The command & control channel to the digital signs is created using WAMP & Crossbar.io.
The solutions we describe here are all browser based. This means that, in principle, you can implement them using any device which
- runs a modern Web browser
- has an Internet connection
The components generally make no more assumptions than this.
We think that currently the Raspberry Pi 2 is a good driver for digital signage. It is inexpensive, has an HDMI output and enough processing power to run standard Web pages. We include a How-To for setting up the Pi for digital signage.
Controlling the browser¶
The Browser Remote Control component can be embedded in any Web page whose source code you can modify. As such you can use WAMP events to
- reload the page (e.g. when the content has changed)
- navigate to another page
- open up an additional tab and control the page this displays.

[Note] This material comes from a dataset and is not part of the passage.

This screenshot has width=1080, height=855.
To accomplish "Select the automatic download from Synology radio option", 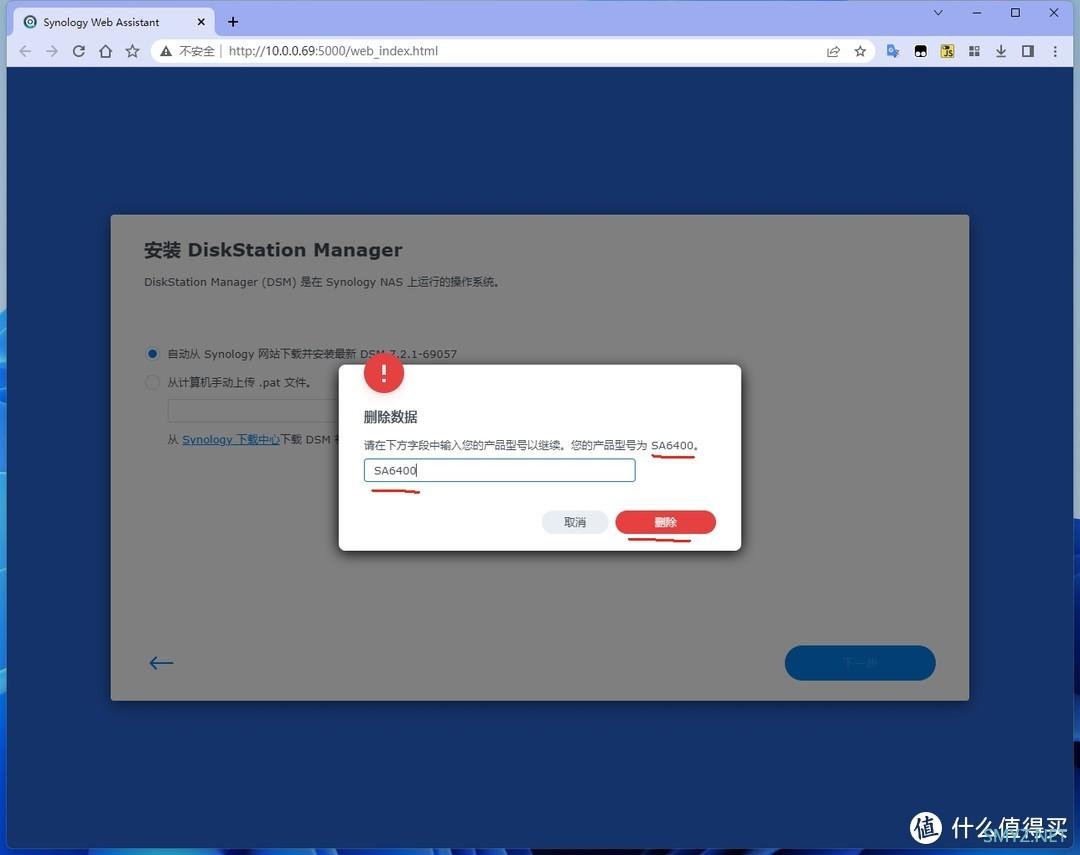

Controlling a presentation¶
Reveal.js is probably the most well-established library for HTML5 presentations. It allows for presentations with impressive graphical effects out of the box, and you can extend presentations to use the full power of modern browsers.
An advantage of both the browserremote and revealremote components is that you can control as many displays as you want simultaneously. Running a wall of displays in sync is as easy as controlling a single one!
Displaying live data¶
-- under construction! ---
With WAMP its also very easy to display live data streams. New information can be pushed to the browser, allowing low-latency updates.
The widgets listed below are there to get you started. They provide some basic forms of information visualization, and show how updating information via WAMP is handled.
If you want more types of visualization, more graphically appealing widgets, or you simply alredy have a widget set: It should be easy to adapt most modern HTML5 widget sets based on the mechanisms our code illustrates.
- Widgets overview
- Simple Text Widget
- Single Bar Widget
- Bar Chart Widget
- Pie Chart Widget
- Stock Price Widget
Setting up a Raspberry Pi¶
At a retail price of around 30 euros, and with a huge developer community around it, the Raspberry Pi 2 is a perfect candidate for controlling digital signage.
We have a tutorial which shows you how to set up a Raspberry Pi so that it boots into a browser and loads a pre-configured page. This means that all you need to do is to clone the basic setup when you've done it and then copy it to an SD card for each new Pi you want to add.